Robert Pirosh, who provided the pithy screenplay for William Wellman’s mighty Battleground (1949) and had an artful way of translating GI humour into screen-safe terms, wrote and directed this diverting little film about the 442nd Regiment, composed of Japanese-Americans, “Nisei”, who fought their way to a staggering number of citations and casualties during the Italian and French campaigns of WW2. It combines, then, two major ‘50s genres, the war flick and the social-problem drama, and succeeds through being relatively understated as it charts the conversion of Texan good ole boy Van Johnson from prejudiced martinet to stalwart defender of his charges, who don’t actually need much defending.
Pirosh almost completely resists speechifying, instead concentrating on convincingly portraying growing camaraderie, and noting the elisions of prejudiced mentalities. He (perhaps inevitably) romanticises the controversial action in the rescue of the “Lost” 36th Infantry Battalion at Biffontaine, where the Nisei suffered nearly 50% casualties, and offers some stock figures – e.g. the resentful roughneck, the likeable goofball trying to keep a pet (a pig, no less), etc – but resists forcing their individual arcs in any particular direction: only sudden death provides sure closure, without gung-ho heroics or foul-ups making good. Pirosh insists on restrained, humanist warmth, sparing a few thoughts for the intriguing spectacle of men with roots in Eastern culture but planted firmly in the American now immersed in a European landscape studded with remnants of yet another culture.
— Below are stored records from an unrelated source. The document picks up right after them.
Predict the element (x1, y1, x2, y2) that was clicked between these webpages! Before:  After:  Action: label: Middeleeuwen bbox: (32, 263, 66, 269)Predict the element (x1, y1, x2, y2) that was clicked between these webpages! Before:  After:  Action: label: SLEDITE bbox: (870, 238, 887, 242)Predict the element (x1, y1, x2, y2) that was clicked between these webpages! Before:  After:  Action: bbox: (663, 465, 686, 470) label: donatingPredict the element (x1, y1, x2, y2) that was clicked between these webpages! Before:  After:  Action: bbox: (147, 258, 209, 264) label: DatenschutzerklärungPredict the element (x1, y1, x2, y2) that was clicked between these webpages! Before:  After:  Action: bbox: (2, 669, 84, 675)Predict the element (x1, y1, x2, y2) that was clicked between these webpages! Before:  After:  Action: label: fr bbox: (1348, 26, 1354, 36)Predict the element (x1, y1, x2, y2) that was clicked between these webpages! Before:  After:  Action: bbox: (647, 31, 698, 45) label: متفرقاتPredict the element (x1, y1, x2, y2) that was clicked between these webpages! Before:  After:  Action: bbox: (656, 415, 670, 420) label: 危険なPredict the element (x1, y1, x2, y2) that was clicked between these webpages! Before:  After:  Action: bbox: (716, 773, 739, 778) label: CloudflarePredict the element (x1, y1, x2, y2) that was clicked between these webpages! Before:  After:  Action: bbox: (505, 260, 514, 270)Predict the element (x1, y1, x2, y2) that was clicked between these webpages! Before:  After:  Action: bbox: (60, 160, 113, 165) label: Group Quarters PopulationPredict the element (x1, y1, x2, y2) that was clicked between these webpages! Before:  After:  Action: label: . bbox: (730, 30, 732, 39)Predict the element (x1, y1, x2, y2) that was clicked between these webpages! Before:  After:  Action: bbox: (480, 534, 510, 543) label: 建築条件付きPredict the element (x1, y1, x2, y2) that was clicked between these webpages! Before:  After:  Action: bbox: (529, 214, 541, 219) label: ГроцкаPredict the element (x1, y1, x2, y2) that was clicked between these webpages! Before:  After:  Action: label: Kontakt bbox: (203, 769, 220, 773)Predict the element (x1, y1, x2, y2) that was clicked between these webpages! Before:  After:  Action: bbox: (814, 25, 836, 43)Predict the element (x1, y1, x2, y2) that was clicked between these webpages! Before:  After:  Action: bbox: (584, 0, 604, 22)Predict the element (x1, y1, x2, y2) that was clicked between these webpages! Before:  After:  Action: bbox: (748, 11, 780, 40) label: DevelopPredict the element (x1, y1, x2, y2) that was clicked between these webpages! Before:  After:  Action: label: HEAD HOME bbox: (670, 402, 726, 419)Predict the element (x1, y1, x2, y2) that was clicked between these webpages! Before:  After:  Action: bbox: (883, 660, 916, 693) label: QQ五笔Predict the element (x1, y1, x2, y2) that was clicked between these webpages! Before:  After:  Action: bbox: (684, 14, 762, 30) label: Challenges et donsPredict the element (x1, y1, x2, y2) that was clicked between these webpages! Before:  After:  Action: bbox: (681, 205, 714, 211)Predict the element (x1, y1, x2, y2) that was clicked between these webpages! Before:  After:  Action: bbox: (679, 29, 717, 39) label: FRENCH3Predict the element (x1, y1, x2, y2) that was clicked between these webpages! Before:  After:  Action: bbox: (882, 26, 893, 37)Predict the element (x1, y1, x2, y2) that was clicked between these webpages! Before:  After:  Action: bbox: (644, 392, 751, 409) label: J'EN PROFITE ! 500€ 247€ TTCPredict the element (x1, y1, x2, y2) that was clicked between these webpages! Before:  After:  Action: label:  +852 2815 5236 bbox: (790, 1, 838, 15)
Pirosh furthermore essays a studiously sarcastic humour throughout, in observing the soldiers’ efforts to deal both with warfare and social tension, as in their extended riffing on their attachment to a Texan unit that sees them greeting each-other with endless ‘howdies’ and B-Western dialogue, a fair reminder moreover that today’s pop-culture-inflected humour derives a great deal from WW2-era infantry lingo and artworks inspired by it, from Bill Mauldin to Catch-22 to Spike Milligan’s works. The constant drollery keeps Go For Broke! from feeling heavy and dutiful, and distracts from Pirosh’s flat staging of action and the evidently low budget. The film also faces with surprising directness the Nisei’s anger over their family’s situations in the relocation camps and their own frustration in not being allowed to fight in the Pacific. Many of the “Buddha-Heads” are played by real veterans of the 442nd, with uneven performances, but they all radiate disingenuous appeal. Whilst nothing especially distinguished, Go For Broke! remains a worthy work precisely by not trying so hard to be worthy.